◆ Records ◆
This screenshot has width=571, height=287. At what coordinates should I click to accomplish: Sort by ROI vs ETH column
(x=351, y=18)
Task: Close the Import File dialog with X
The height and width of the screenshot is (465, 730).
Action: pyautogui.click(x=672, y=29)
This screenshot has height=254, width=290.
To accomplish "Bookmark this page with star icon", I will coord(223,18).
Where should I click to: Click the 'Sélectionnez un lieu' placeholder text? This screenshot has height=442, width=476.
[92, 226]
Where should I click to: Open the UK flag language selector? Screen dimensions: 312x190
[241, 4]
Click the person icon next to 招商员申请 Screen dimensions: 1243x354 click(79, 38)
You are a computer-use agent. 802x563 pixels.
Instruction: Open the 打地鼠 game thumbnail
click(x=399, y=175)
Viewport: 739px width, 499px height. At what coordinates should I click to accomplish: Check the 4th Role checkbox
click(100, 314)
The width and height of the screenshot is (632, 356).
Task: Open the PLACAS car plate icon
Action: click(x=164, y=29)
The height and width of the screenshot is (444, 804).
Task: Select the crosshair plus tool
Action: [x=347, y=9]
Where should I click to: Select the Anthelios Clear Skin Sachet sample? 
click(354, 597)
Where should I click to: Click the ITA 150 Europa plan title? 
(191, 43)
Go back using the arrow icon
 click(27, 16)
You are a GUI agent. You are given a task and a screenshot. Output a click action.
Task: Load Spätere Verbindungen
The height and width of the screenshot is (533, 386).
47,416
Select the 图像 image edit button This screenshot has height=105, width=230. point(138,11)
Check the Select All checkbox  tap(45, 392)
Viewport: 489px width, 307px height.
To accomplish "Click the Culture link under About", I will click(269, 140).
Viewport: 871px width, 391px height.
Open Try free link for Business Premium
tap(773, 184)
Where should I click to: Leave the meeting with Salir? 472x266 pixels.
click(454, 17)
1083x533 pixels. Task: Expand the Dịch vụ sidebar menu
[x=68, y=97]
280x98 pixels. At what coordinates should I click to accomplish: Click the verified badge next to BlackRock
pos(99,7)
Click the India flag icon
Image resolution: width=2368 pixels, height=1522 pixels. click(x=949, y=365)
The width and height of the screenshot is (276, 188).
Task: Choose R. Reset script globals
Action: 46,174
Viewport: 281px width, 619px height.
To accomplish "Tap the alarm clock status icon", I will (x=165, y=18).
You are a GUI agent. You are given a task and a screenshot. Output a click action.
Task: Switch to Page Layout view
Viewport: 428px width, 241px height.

◆ What is needed ◆
Exactly the lines from the start of the entries through the one bearing "Click the person" are to be output, with both ends included.

◆ Task solution ◆
This screenshot has width=571, height=287. At what coordinates should I click to accomplish: Sort by ROI vs ETH column
(x=351, y=18)
Task: Close the Import File dialog with X
The height and width of the screenshot is (465, 730).
Action: pyautogui.click(x=672, y=29)
This screenshot has height=254, width=290.
To accomplish "Bookmark this page with star icon", I will coord(223,18).
Where should I click to: Click the 'Sélectionnez un lieu' placeholder text? This screenshot has height=442, width=476.
[92, 226]
Where should I click to: Open the UK flag language selector? Screen dimensions: 312x190
[241, 4]
Click the person icon next to 招商员申请 Screen dimensions: 1243x354 click(79, 38)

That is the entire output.